Copy out each of the following items word for word, without changing anything.

────────────────────

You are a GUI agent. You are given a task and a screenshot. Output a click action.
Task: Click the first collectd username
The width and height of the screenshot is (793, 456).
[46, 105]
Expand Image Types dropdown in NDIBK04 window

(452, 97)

────────────────────

__Answer to this problem__:
You are a GUI agent. You are given a task and a screenshot. Output a click action.
Task: Click the first collectd username
The width and height of the screenshot is (793, 456).
[46, 105]
Expand Image Types dropdown in NDIBK04 window

(452, 97)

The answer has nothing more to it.